Adrian Bogucki

Free Agent
- Position: Center

Personal information
- Born: 18 November 1999 (age 26) Leszno, Poland
- Listed height: 215 cm (7 ft 1 in)

Career information
- NBA draft: 2022: undrafted
- Playing career: 2015–present

Career history
- 2015–2018: SMS PZKosz Władysławowo
- 2018–2019: Miasto Szkła Krosno
- 2019–2020: HydroTruck Radom
- 2020: Anwil Włocławek
- 2020–2021: Astoria Bydgoszcz
- 2021–2024: Arka Gdynia
- 2024–2025: Śląsk Wrocław
- 2025: Arka Gdynia
- 2025–2026: MKS Dąbrowa Górnicza

Career highlights
- PLK Best Young Player (2020); PLK Most Improved Player (2020);

= Adrian Bogucki =

Polish basketball player (born 1999)

Adrian Bogucki (born 18 November 1999) is a Polish basketball player who last played for MKS Dąbrowa Górnicza of the Polish Basketball League (PLK). Standing at 2.15 m (7 ft 1 in), he plays as center.

==Professional career==
Bogucki started playing professionally for SMS PZKosz Władysławowo in 2015–16 season. He stayed with the club for three seasons and signed with Miasto Szkła Krosno in 2018. He signed with HydroTruck Radom in 2019. He was named the PLK Best Young Player and PLK Most Improved Player while playing with HydroTruck Radom, in 2019–20 season.

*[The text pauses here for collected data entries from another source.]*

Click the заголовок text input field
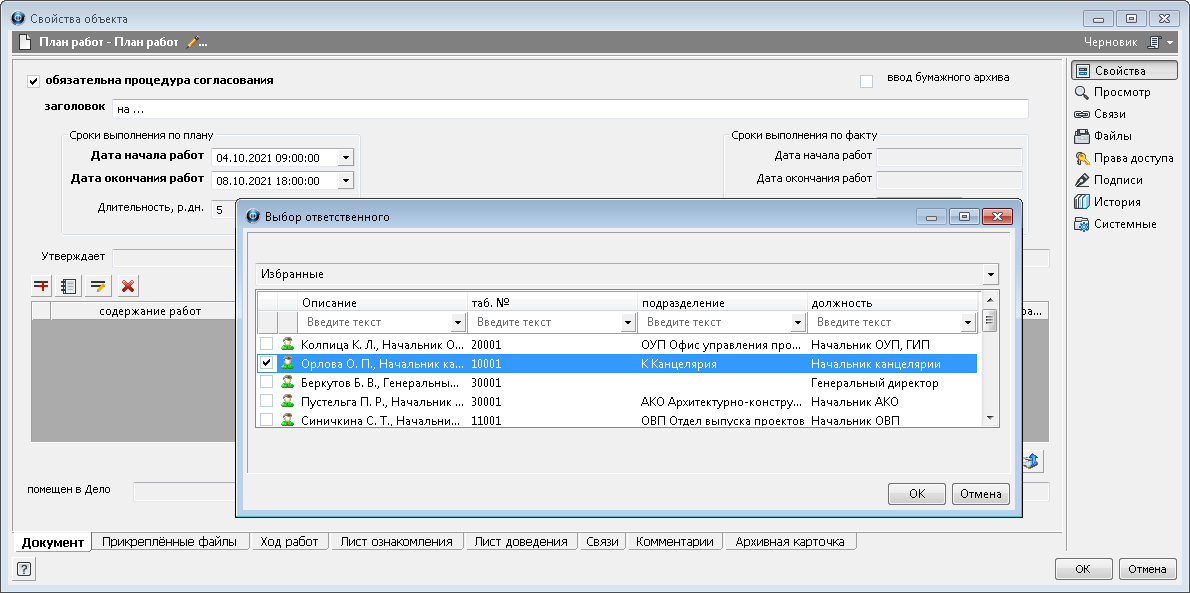1190x593 pixels. (x=570, y=109)
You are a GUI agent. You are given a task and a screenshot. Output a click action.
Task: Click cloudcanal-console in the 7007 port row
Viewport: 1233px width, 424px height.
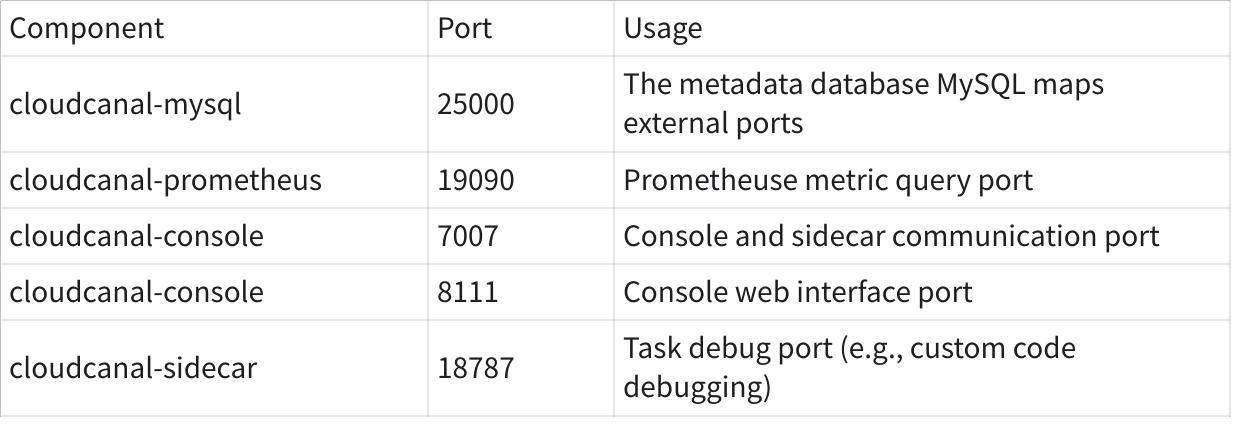[137, 236]
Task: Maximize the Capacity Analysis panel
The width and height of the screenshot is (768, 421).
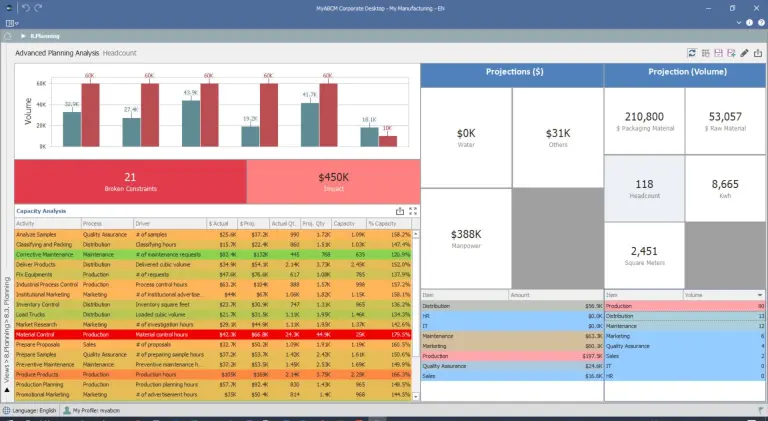Action: tap(413, 211)
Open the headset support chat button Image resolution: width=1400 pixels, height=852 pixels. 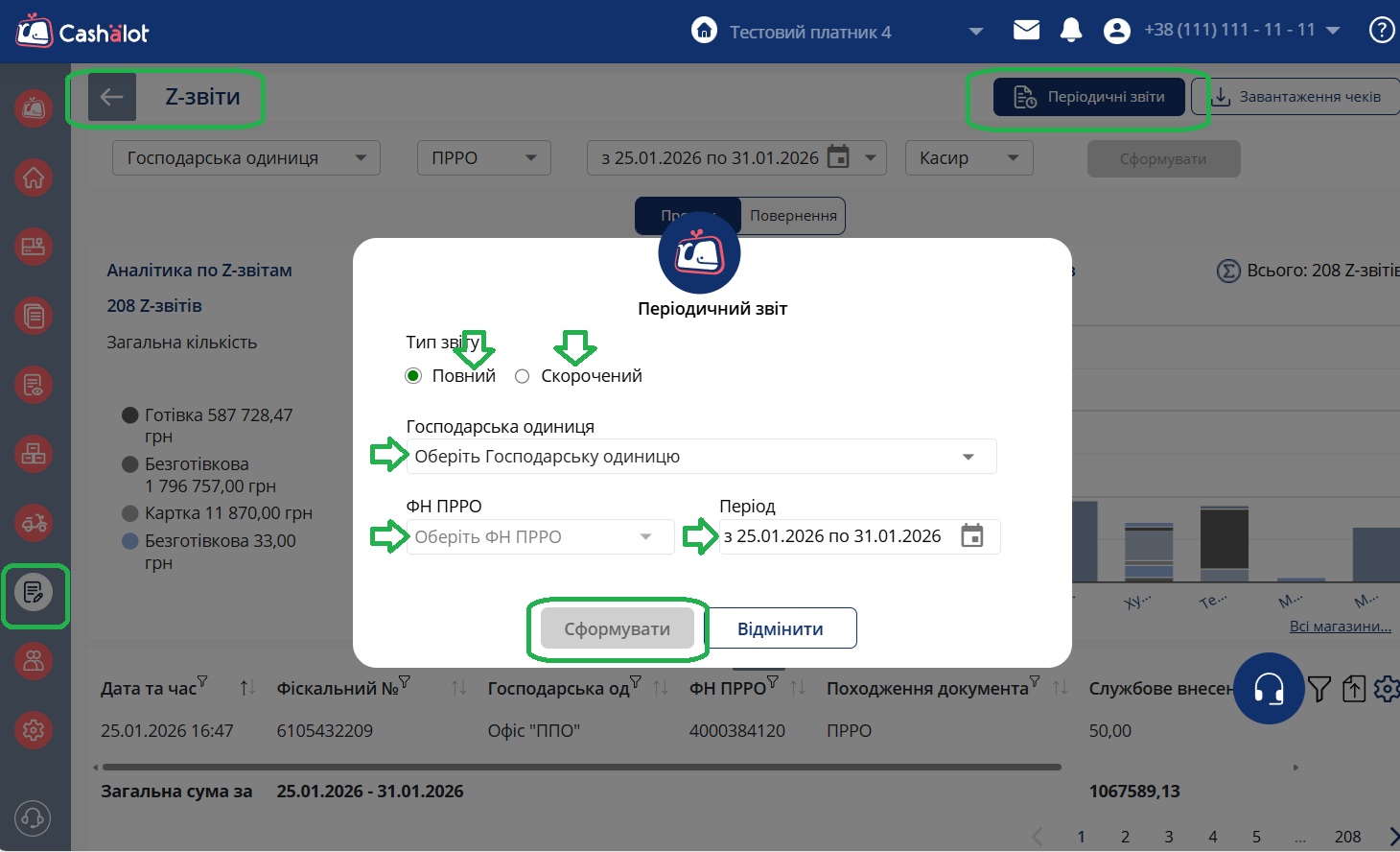click(x=1268, y=688)
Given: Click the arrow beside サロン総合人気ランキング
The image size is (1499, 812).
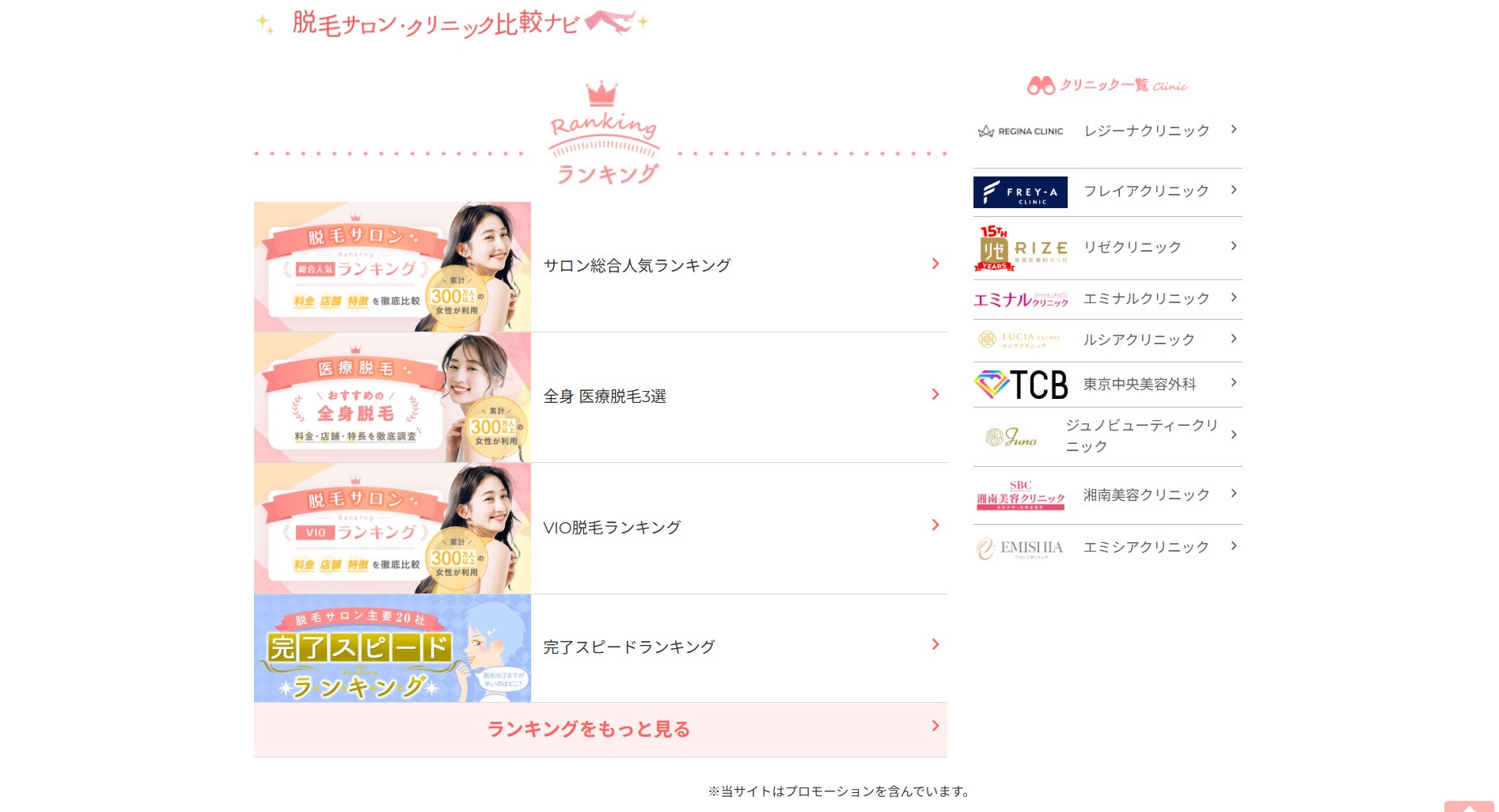Looking at the screenshot, I should point(935,264).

In July 2020, Bogucki signed with Anwil Włocławek.

On December 12, 2020 he signed with Astoria Bydgoszcz of the Polish Basketball League.

On June 1, 2021 he signed with Arka Gdynia of the Polish Basketball League.

On June 12, 2024, he signed with Śląsk Wrocław of the Polish Basketball League.

On March 31, 2025, he signed with Arka Gdynia of the Polish Basketball League (PLK) for a second stint.

On July 19, 2025, he signed with MKS Dąbrowa Górnicza of the Polish Basketball League (PLK).